The curve is $y=x^2-4x$ and the point is $x=1$.

Calculation:

The equation of the normal line of $y=f\left(x\right)$ at $\left(a,f\left(a\right)\right)$ with slope at $x=a$ is:

  $y-f\left(a\right)=m\left(x-a\right)$

As calculated in part (a), the value of $f\left(1\right)$ is equal to $-3$ . The value of slope of tangent to curve $y=x^2-4x$ at $x=1$ is equal to $-2$.

So, the slope of the normal to the curve $y=x^2-4x$ at $x=1$ is $\frac{1}{2}$.

Substitute $\frac{1}{2}$ for $m$ , $1$ for $a$ and $-3$ for $f\left(1\right)$ in the equation of tangent.

  $\begin{array}{c}y-f\left(1\right)=\frac{1}{2}\left(x-1\right)\\ y-\left(-3\right)=\frac{1}{2}\left(x-1\right)\\ y+3=\frac{1}{2}x-\frac{1}{2}\end{array}$

Further simplify.

  $\begin{array}{c}y=\frac{1}{2}x-\frac{1}{2}-3\\ y=\frac{1}{2}\left(x-7\right)\end{array}$

Therefore, the equation of the normal line to the curve $y=x^2-4x$ at $x=1$ is $y=\frac{1}{2}\left(x-7\right)$.

(d)

To determine

To graph: The curve $y=x^2-4x$ , the tangent and normal line to the curve at $x=1$ in the same square viewing window.

Explanation of Solution

Given information:

The curve is $y=x^2-4x$ and the point is $x=1$.

Graph:

As calculated in part (b), the equation of the tangent line to the curve $y=x^2-4x$ at $x=1$ is equal to $y=-\left(2x+1\right)$.
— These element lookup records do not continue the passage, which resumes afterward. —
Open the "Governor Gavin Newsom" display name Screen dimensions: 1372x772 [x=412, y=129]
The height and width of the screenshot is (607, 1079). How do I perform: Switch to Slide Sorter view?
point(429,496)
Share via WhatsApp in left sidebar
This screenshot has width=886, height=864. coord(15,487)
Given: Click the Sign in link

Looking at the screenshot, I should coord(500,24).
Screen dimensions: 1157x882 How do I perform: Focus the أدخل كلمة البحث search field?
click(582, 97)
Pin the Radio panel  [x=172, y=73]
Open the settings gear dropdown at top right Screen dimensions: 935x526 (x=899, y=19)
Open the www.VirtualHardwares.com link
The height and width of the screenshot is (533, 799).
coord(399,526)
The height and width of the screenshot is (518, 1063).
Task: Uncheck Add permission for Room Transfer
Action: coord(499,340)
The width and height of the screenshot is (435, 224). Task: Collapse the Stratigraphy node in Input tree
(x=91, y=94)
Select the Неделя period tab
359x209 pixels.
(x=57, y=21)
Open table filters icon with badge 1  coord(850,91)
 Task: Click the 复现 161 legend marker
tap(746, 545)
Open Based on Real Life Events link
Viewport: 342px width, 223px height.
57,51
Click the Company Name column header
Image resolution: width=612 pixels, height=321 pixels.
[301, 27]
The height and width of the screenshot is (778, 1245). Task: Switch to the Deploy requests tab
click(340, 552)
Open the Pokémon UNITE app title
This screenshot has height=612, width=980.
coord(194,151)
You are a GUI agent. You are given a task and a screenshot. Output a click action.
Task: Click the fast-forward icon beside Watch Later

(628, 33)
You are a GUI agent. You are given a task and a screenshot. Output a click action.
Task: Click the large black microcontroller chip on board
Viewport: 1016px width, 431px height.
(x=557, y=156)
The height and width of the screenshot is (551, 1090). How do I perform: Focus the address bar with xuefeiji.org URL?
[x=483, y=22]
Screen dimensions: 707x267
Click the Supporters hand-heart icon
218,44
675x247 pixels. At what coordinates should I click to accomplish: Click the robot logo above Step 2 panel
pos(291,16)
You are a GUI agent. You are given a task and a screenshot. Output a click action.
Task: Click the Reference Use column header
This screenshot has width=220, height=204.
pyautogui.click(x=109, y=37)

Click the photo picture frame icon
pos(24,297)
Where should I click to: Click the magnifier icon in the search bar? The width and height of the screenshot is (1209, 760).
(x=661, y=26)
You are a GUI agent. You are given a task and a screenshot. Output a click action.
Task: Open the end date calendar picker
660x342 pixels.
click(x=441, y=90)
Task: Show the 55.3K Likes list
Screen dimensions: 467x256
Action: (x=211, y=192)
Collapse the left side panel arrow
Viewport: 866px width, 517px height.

As calculated in part (c), the equation of normal line to the curve $y=x^2-4x$ at $x=1$ is equal to $y=\frac{1}{2}\left(x-7\right)$.

To graph the curve, tangent and normal to the curve, follow the steps using graphing calculator.

First press “ON” button on graphical calculator, press $\boxed{\text{Y}=}$ key and enter right hand side of the equation $y=x^2-4x$ after the symbol ${\text{Y}}_1$ . Enter the keystrokes $\boxed{\text{X}}\boxed{^}\boxed{2}\boxed{-}\boxed{4}\boxed{\text{X}}$ . Now, press the $\boxed{\text{ENTER}}$ button and enter right hand side of the equation $y=-\left(2x+1\right)$ after the symbol ${\text{Y}}_2$ . Enter the keystrokes $\boxed{(-)}\boxed{(}\boxed{2}\boxed{\text{X}}\boxed{+}\boxed{1}\boxed{)}$ . Now, press the $\boxed{\text{ENTER}}$ button and enter right hand side of the equation $y=\frac{1}{2}\left(x-7\right)$ after the symbol ${\text{Y}}_3$ . Enter the keystrokes $\boxed{(}\boxed{1}\boxed{÷}\boxed{2}\boxed{)}\boxed{(}\boxed{\text{X}}\boxed{-}\boxed{7}\boxed{)}$.

The display will show the equations,

  $\begin{array}{l}{\text{Y}}_{\text{1}}=\text{X}^2-4\text{X}\\ {\text{Y}}_2=-\left(\text{2X}+1\right)\\ {\text{Y}}_3=\left(1/2\right)\left(\text{X}-7\right)\end{array}$

Now, press the $\boxed{\text{GRAPH}}$ key and $\boxed{\text{TRACE}}$ key to produce the graph of given function in standard window as shown below.

  

Figure (1)

Interpretation: From the graph it can be seen that the curve, the tangent and the normal line intersect at the point $\left(1,-3\right)$.